Overall, the results of the Basel III capital monitoring, based on data as of 31 December 2017, show that EU banks' tier-1 MCR would increase by 16.7% at the full implementation date. The impact of the risk-based reforms is 21.8%, of which the leading factors are the output floor (6.3%) and operational risk (5.7%). The leverage ratio is the constraining (i.e. the highest) tier-1 requirement for some banks in the sample, explaining why part of the increase in the risk-based capital metric (-5.1%) is not to be accounted as an actual increase of the overall tier-1 requirement. To comply with the new framework, EU banks would need EUR 24.5 billion of total capital, EUR 6.0 billion of which as additional CET1 capital.

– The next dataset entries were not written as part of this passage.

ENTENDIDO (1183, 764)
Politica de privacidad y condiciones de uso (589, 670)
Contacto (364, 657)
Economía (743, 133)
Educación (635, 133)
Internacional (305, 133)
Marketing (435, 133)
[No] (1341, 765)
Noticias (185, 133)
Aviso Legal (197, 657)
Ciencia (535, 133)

The EBA report on liquidity measures under article 509(1) of the CRR shows that EU banks have continued to improve their LCR. At the reporting date of 31 December 2017, EU banks' average LCR was 145% and the aggregate gross shortfall amounted to EUR 20.8 billion, corresponding to four banks that monetised their liquidity buffers during times of stress. A more in-depth analysis of potential currency mismatches in LCR levels suggests that banks tend to hold lower liquidity buffers in some foreign currencies such as US dollars.